By Janice S. Ellis, Ph.D., Kansas City, MO –
Racial profiling training required of police and law enforcement agencies across the country would go a long way to decrease the trend of false arrests and senseless deaths. Such training could reduce or stop the inequality that is practiced daily from traffic stops, marijuana possession, to walking or driving down a street if it appears that you do not belong.
Too often racial profiling have resulted in false arrests, incarceration for misdemeanors or mistaken identity, even death of many minorities, especially African-American teens and young men. In this year alone, we have been confronted almost monthly with the grim statistics that black drivers are stopped more frequently and at a higher rate than whites.
Even worse, there have been a number of fatal shootings of unarmed black teens and men by police in too many communities, resulting in continual mistrust of law enforcement, which has also led to protest and prolonged unrest.
Unfortunately, the victims and victimizers seem to be at an impasse. Rightly or wrongly, many police and law enforcement officers allow their pre-conceived notions and prejudicial feelings and beliefs to govern how they react to and treat innocent black suspects and perpetrators alike. Racial profiling training required by law enforcement could prevent this.
On the other hand, many blacks whether law-abiding citizens or potential criminals have a long-standing historical distrust of police and simply do not believe that they will be treated fairly in any circumstance, from walking down the sidewalk or driving down the street.
But blacks are not alone when it comes to being victimized by racial profiling. Hispanics are often the victim, especially in some border states with Mexico and those states where there are many migrant and illegal immigrants.
Nowhere has the charge of racial profiling of Hispanics been greater than in Maricopa County, Arizona. Maricopa County Sheriff, Joe Arpaio, was ordered to undergo training as part of a settlement in the racial profiling case against the sheriff’s office.
Sheriff Arpaio was required to attend the training sessions that his officers must also complete to correct violations of constitutional individual rights that the sheriff’s office commit when making to traffic stops of drivers of Mexican descent.

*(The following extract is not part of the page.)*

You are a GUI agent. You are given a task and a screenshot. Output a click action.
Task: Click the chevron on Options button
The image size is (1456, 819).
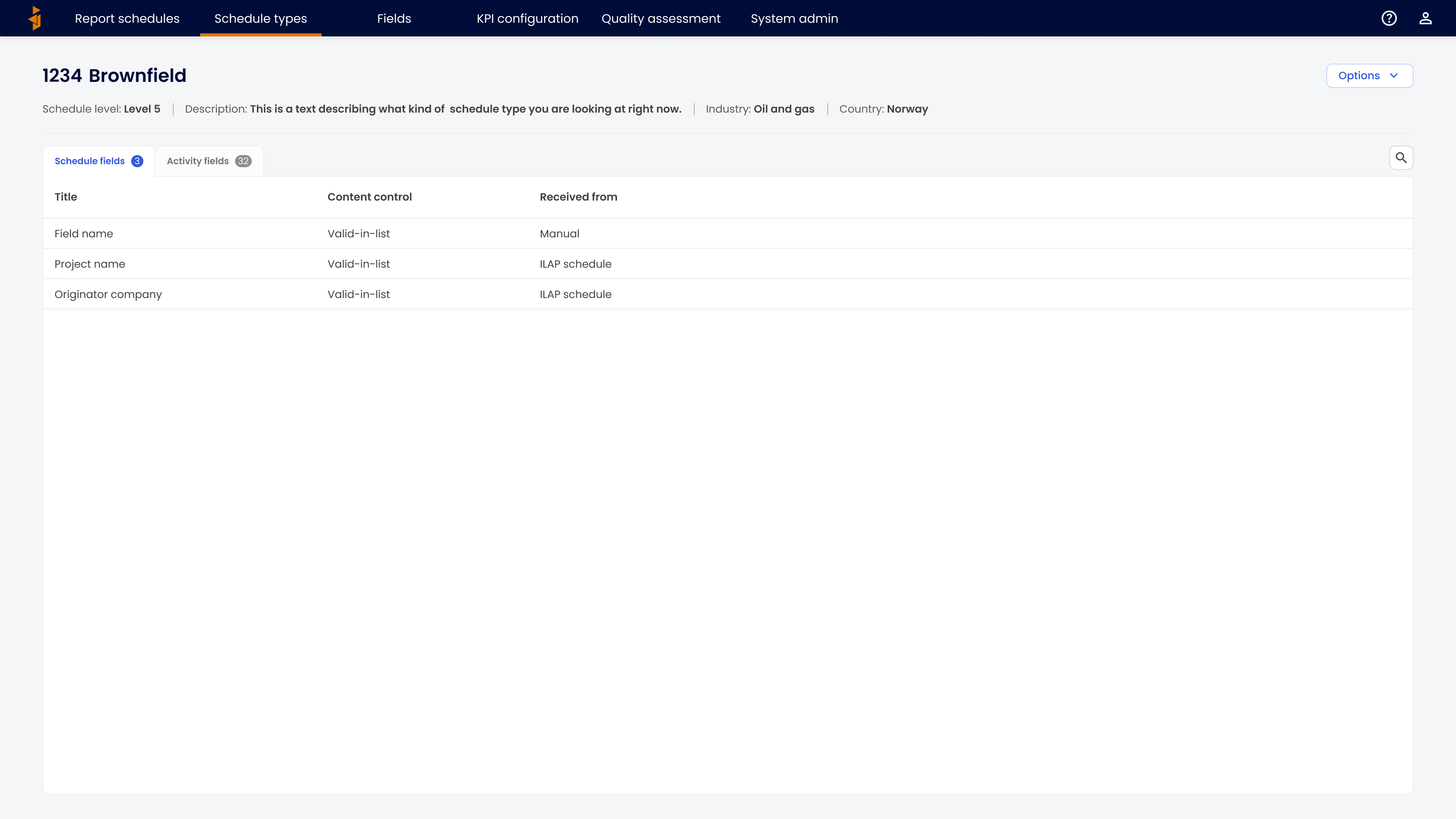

More than a year ago, Arpaio’s office was found guilty of racially profiling Latinos during patrols. Racial profiling training required by police departments could go a long way to improve relations.
If the Arizona sheriff and his officers are required to undergo training on racial profiling so they can stop the injustice, why not have police and sheriff departments all of the country do the same?
Racial profile training required in police and sheriff departments could go a long way in changing the beliefs, culture and practices when it comes to law enforcement ensuring that equal treatment and justice occur across race and ethnicity.